* [ROWS]:

------------------------------------------------------------------------

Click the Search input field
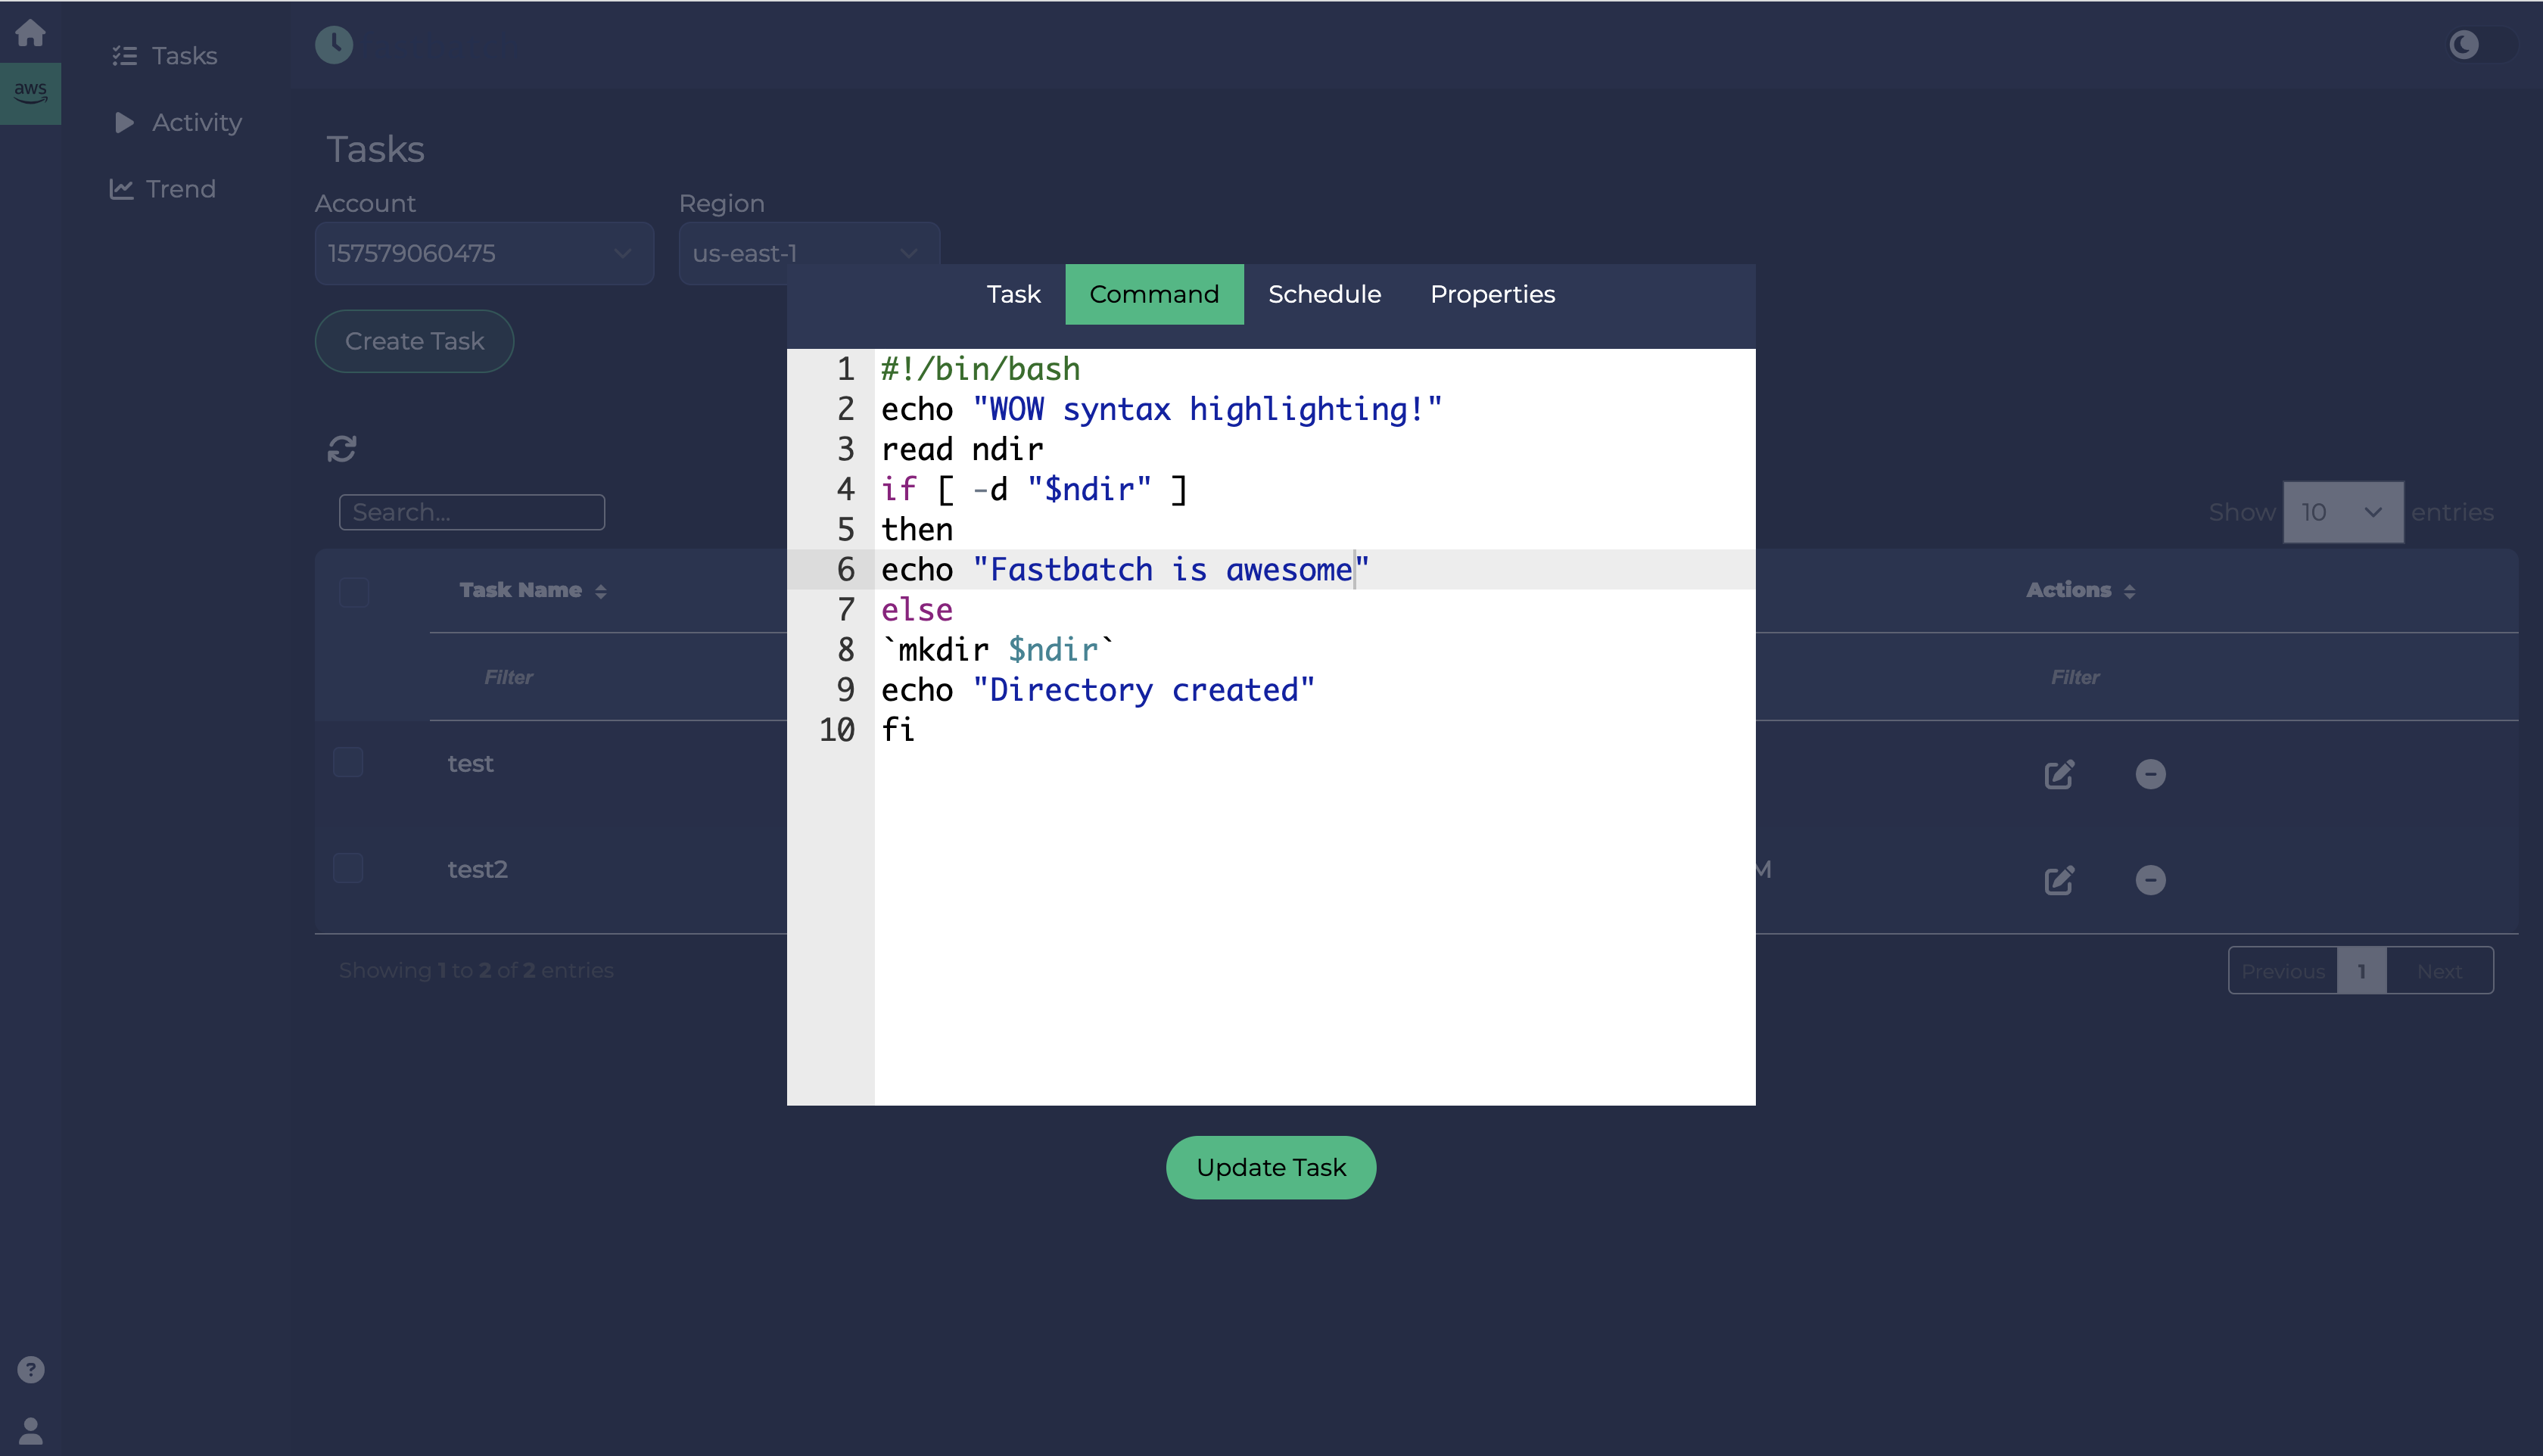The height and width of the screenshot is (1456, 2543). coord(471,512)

------------------------------------------------------------------------

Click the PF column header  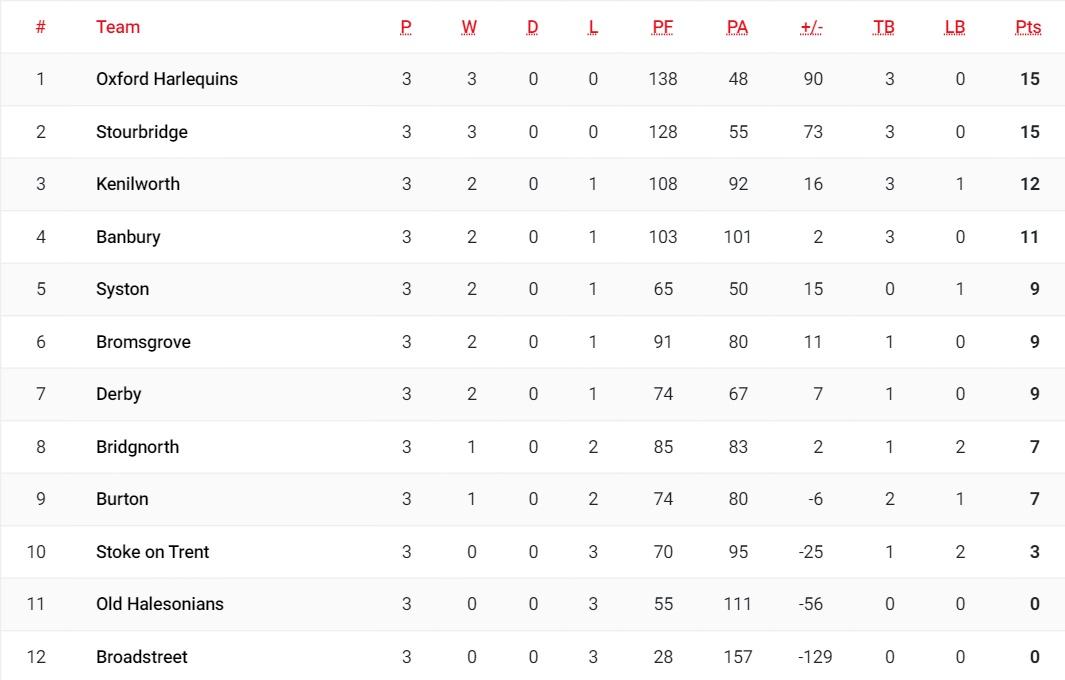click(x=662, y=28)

------------------------------------------------------------------------

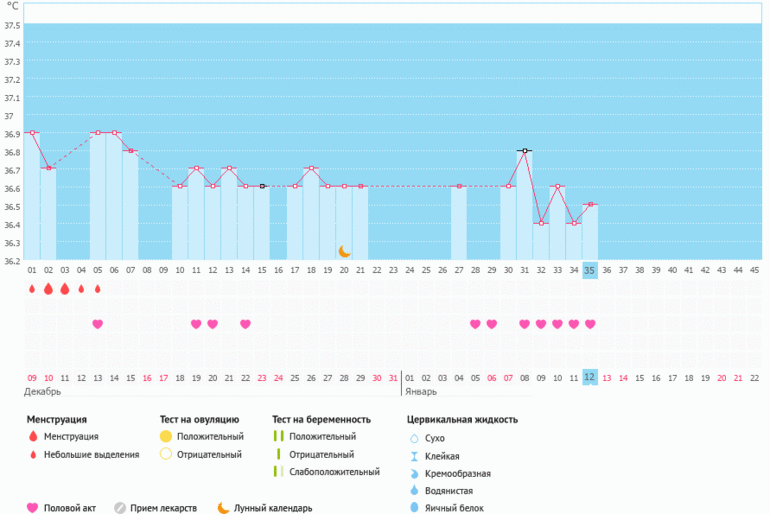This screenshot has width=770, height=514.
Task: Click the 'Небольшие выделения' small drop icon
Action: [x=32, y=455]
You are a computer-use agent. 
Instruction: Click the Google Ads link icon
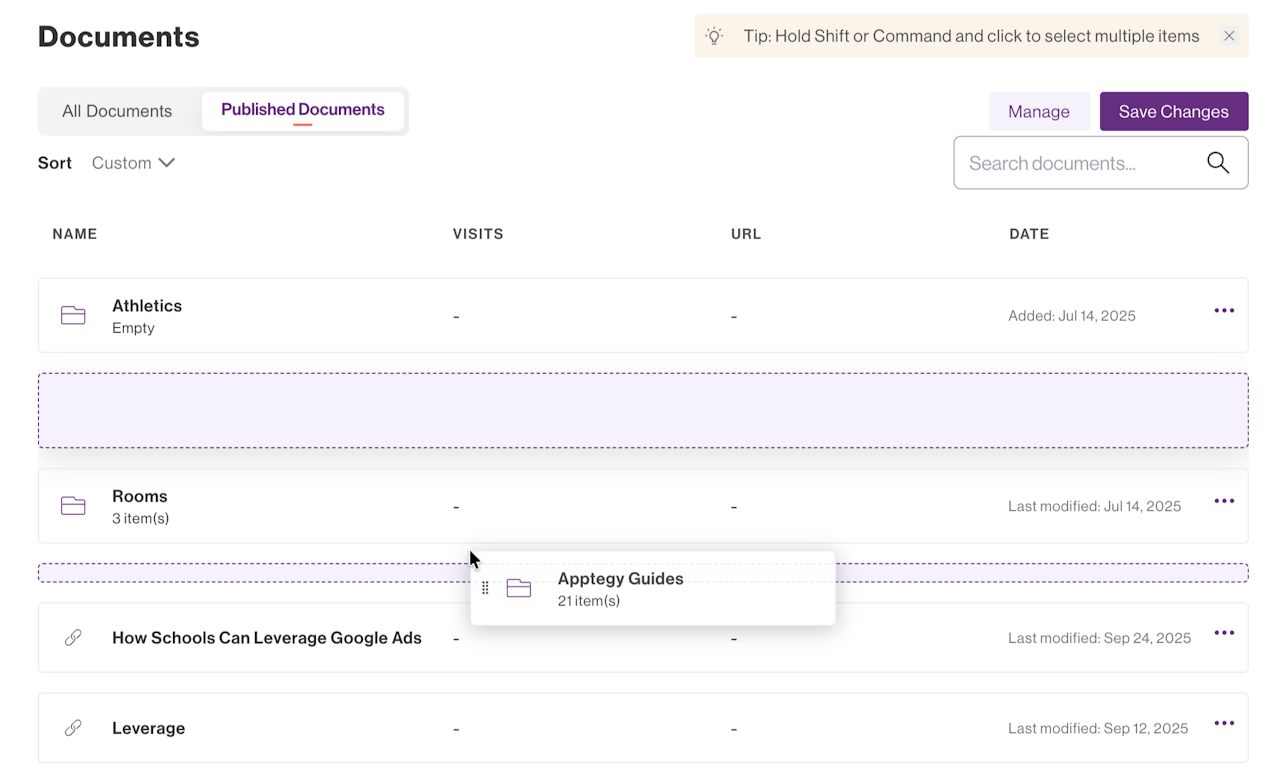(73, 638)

------------------------------------------------------------------------

List every line in the records that contains the word "icon", treating uppercase and lowercase letters as different.

Task: Click the 'Небольшие выделения' small drop icon
Instruction: Click the Google Ads link icon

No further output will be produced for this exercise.